What to do =
Answer these questions using the article about chef Jeff Keenliside:
(a) In what year did Keenliside begin his apprenticeship at the Aerie?
(b) What does the article say Ocean Wise is?
(c) What was the name of the restaurant he opened after leaving the Marina?

Page =
((
Chef Jeff Keenliside Returns to the Oak Bay Marina


Left: Jeff Keenliside, Top Right: Baby Arugula and Beet salad. Bottom Right: Tuna Tataki

The tables are covered in white linens with immaculate place settings but it’s the astounding view of the Oak Bay Marina that makes me pause a minute, silently thanking nature for being just so darn pretty. I’m here to speak with Jeff Keenliside, back as the Marina’s Executive Chef, and I’m slightly nervous because of the formal feel of the space. Five minutes later, he’s sitting across from me wearing a casual white t-shirt that exposes tattoos and has a pint of Driftwood’s Fat Tug in front of him – I can relax. We start chatting and, despite scouring online to find the impressive list of his personal experiences as a chef, I’m again amazed by how much he has accomplished – and how deep his passion for food is. Originally planning to be an accountant, through part-time jobs in dish pits and eventually kitchens, he realized how much he enjoyed cooking and consequently re-directed his career goals. In 1995, he began an apprenticeship at the Aerie and later moved over to Cafe Brio, which was just opening, to work under Chef Sean Brennan. It was there he developed an appreciation for using seasonal and organic local produce, a value he has carried with him throughout his career. He finished his apprenticeship and continued working at Brio until he was offered the Executive Chef position at the Marina in 2005.


During his (first) time at the Marina, he was one of the first chefs to include Ocean Wise, a sustainable seafood program from the Vancouver Aquarium, on his menu. He received honours as Vancouver Islands Chef of the Year, was Vice President of the Island Chefs Collaborative (ICC) and worked diligently with local farms and independent farmers. He thoroughly enjoyed the kitchen, his staff and the overall organization of the Oak Bay Marine Group (OBMG) which owns eight resorts and several restaurants. However, feeling at the time that there was not as much room to grow in his position, and having a curiosity for a deeper challenge, he left on great terms and went on to open his own restaurant, Lucy’s in the Square.


Lucy’s was very successful, in a short period of time, with limited funds. Having worked every position in the industry (line cook, dish washer, chef, dessert, front and back of house) he thought he knew what to expect. To say the experience was an eye-opener would be an understatement. He quickly realized that being accountable to the staff and the administrative side of being a business owner was much more than anticipated. Despite closing their doors a year and a half later, it wasn’t with a sour taste in his mouth and he holds absolutely no regrets.
))
Collected material =
((
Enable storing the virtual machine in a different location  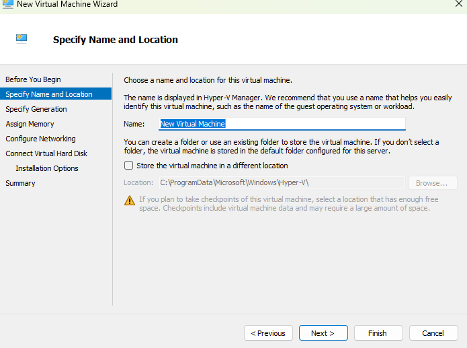click(x=129, y=166)

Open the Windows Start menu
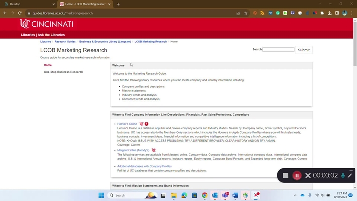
))
Answer to the exercise =
(a) 1995
(b) A sustainable seafood program from the Vancouver Aquarium
(c) Lucy's in the Square